A discreet smiled traveled across Phil Resch's face; he started to answer, then shrugged. And remained silent. He did not seem afraid of his superior, despite Garland's palpable wrath.

"I don't think you understand the situation," Garland said. "This man — or android — Rick Deckard comes to us from a phantom, hallucinatory, nonexistent police agency allegedly operating out of the old departmental headquarters on Lombard. He's never heard of us and we've never heard of him — yet ostensibly we're both working the same side of the street. He employs a test we've never heard of. The list he carries around isn't of androids; it's a list of human beings. He's already killed once — at least once. And if Miss Luft hadn't gotten to a phone he probably would have killed her and then eventually he would have come sniffing around after me."

"Hmm," Phil Resch said.

"Hmm," Garland mimicked, wrathfully. He looked, now, as if he bordered on apoplexy. "Is that all you have to say?"

The intercom came on and a female voice said, "Inspector Garland, the lab report on Mr. Polokov's corpse is ready."

"I think we should hear it," Phil Resch said.

Garland glanced at him, seething. Then he bent, pressed the key of the intercom. "Let's have it, Miss French."

"The bone marrow test," Miss French said, "shows that Mr. Polokov was a humanoid robot. Do you want a detailed — "

"No, that's enough." Garland settled back in his seat, grimly contemplating the far wall; he said nothing to either Rick or Phil Resch.

Resch said, "What is the basis of your Voigt-Kampff test, Mr. Deckard?"

"Empathic response. In a variety of social situations. Mostly having to do with animals."

"Ours is probably simpler," Resch said. The reflex-arc response taking place in the upper ganglia of the spinal column requires several microseconds more in the humanoid robot than in a human nervous system." Reaching across Inspector Garland's desk he plucked a pad of paper toward him; with a ball-point pen he drew a sketch. "We use an audio signal or a light-flash. The subject presses a button and the elapsed time is measured. We try it a number of times, of course. Elapsed time varies in both the andy and the human. But by the time ten reactions have been measured, we believe we have a reliable clue. And, as in your case with Polokov, the bone marrow test backs us up."

An interval of silence passed and then Rick said, "You can test me out. I'm ready. Of course I'd like to test you, too. If you're willing."

"Naturally," Resch said. He was, however, studying Inspector Garland. "I've said for years," Resch murmured, that the Boneli Reflex-Arc Test should be applied routinely to police personnel the higher up the chain of command the better. Haven't I, Inspector?"

"That's right you have," Garland said. "And I've always opposed it. On the grounds that it would lower department morale."
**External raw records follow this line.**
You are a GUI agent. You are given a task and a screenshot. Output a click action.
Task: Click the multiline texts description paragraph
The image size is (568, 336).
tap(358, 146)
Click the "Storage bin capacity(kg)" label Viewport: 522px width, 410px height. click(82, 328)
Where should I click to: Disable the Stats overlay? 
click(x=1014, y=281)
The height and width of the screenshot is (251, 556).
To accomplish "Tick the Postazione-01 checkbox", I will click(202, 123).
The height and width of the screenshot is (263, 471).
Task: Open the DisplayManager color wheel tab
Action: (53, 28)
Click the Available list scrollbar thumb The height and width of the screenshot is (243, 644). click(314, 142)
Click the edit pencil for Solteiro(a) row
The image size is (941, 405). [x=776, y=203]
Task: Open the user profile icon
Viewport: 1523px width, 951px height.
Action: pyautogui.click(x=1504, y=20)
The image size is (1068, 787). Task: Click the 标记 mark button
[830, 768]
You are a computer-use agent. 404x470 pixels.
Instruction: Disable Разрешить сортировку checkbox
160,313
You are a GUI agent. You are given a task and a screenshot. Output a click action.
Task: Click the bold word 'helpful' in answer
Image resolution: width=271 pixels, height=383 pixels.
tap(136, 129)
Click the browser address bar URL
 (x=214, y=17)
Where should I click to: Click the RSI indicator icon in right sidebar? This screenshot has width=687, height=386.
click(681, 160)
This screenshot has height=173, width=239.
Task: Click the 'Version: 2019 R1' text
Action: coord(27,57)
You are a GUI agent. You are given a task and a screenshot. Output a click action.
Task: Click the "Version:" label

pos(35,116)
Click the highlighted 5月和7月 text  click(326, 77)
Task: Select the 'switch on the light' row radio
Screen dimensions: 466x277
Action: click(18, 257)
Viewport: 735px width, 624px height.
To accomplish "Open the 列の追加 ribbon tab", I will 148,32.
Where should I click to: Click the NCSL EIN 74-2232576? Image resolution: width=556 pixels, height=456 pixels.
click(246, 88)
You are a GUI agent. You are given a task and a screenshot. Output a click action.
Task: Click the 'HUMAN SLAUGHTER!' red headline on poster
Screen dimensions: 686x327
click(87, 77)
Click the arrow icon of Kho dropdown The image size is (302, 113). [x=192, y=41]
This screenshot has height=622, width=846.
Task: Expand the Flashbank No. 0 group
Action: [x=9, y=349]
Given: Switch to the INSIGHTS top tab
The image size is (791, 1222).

"I think now," Rick said, "you're going to have to sit still for it. In view of your lab's report on Polokov."

ELEVEN

Garland said, "I guess so." He jabbed a finger at the bounty hunter Phil Resch. "But I'm warning you: you're not going to like the results of the tests."

"Do you know what they'll be?" Resch asked, with visible surprise; he did not look pleased.

"I know almost to a hair," Inspector Garland said.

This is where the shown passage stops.